TAs: Iain Lee (email) | Office hours: Mondays 3-5pm (MEB 3159)

Haocheng Dai (email) | Office hours: Mondays 7-9pm (Zoom)

Peter Jacobs (email) | Office hours: Tuesdays 8-10am (MEB 3159 or Zoom)

Manoj Thanneru (email) | Office hours: Tuesdays 2-4pm (MEB 3159 or Zoom)

Fall 2021 | Tuesday, Thursdays 10:45 am - 12:05 pm

WEB L103 ( Zoom/YouTube )

Catalog number: CS/DS 3190 01

and meets with COMP 5960 01 (meant for non-SoC graduate and non-matriculated students)

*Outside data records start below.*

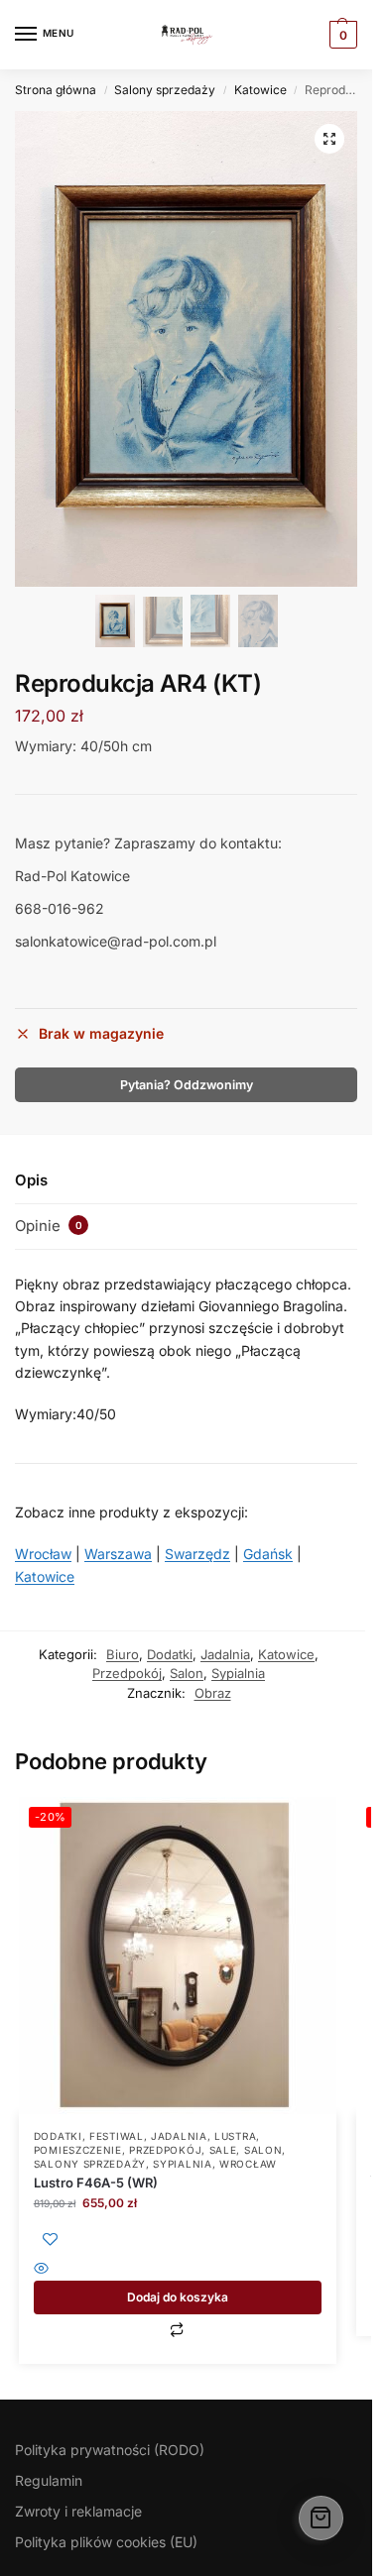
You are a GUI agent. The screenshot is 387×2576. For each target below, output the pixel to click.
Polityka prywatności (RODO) (109, 2449)
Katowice (260, 89)
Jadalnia (225, 1654)
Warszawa (118, 1553)
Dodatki (170, 1654)
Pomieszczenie (78, 2150)
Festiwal (116, 2136)
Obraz (212, 1693)
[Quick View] (178, 2270)
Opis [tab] (31, 1180)
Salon (186, 1673)
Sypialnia (238, 1673)
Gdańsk (268, 1553)
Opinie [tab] (48, 1225)
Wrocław (43, 1553)
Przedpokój (127, 1673)
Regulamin (48, 2480)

Google Calendar of all lectures & office hours

This class will be an introduction to computational data analysis, focusing on the mathematical foundations, but providing some basic experience in analysis techniques. The goal will be to carefully develop and explore several core topics that form the backbone of modern data analysis topics, including Machine Learning, Data Mining, Artificial Intelligence, and Visualization. This will include some background in probability and linear algebra, and then various topics including Bayes Rule and its connection to inference, linear regression and its polynomial and high dimensional extensions, principal component analysis and dimensionality reduction, as well as classification and clustering. We will also focus on modern PAC (probably approximately correct) and cross-validation models for algorithm evaluation.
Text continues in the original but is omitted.